O descontentamento com as notas obtidas nas exames nacionais do ensino secundário levou a uma vaga sem precedentes de contestações este ano. Ao todo, a tutela registou cerca de 8.900 pedidos de reapreciação de provas, o que representa um disparo expressivo de 43% face aos valores verificados no período homólogo do ano anterior.
A subida acentuada reflete a crescente ansiedade dos estudantes na corrida às vagas da faculdade, onde décimas de ponto podem ditar a entrada no curso pretendido.
O que acontece agora aos exames reavaliados?
Novo corretor: Cada prova contestada é submetida a um docente distinto do que atribuiu a nota inicial.
Flutuação de nota: O processo de reapreciação é soberano, o que significa que a classificação final tanto pode subir como descer, conforme a reavaliação do novo perito.

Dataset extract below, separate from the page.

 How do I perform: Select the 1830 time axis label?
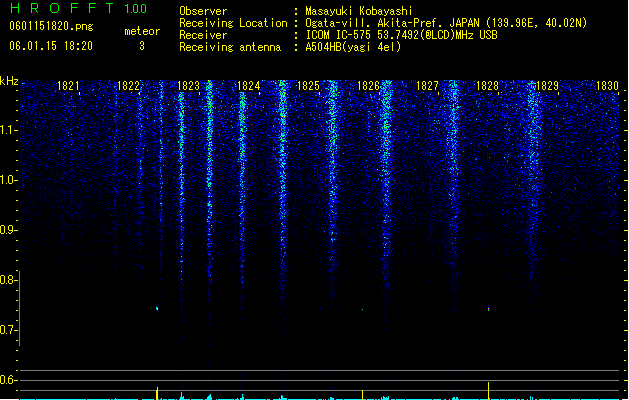pyautogui.click(x=607, y=86)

Impacto nas candidaturas: As alterações resultantes deste processo serão integradas nas fichas ENES dos alunos a tempo das fases de candidatura ao ensino superior.
A subida exponencial nos recursos deixa transparecer não só a insatisfação com os critérios de correção ou resultados obtidos, mas também a necessidade redobrada que os alunos sentem em espremer cada margem de melhoria na sua média final.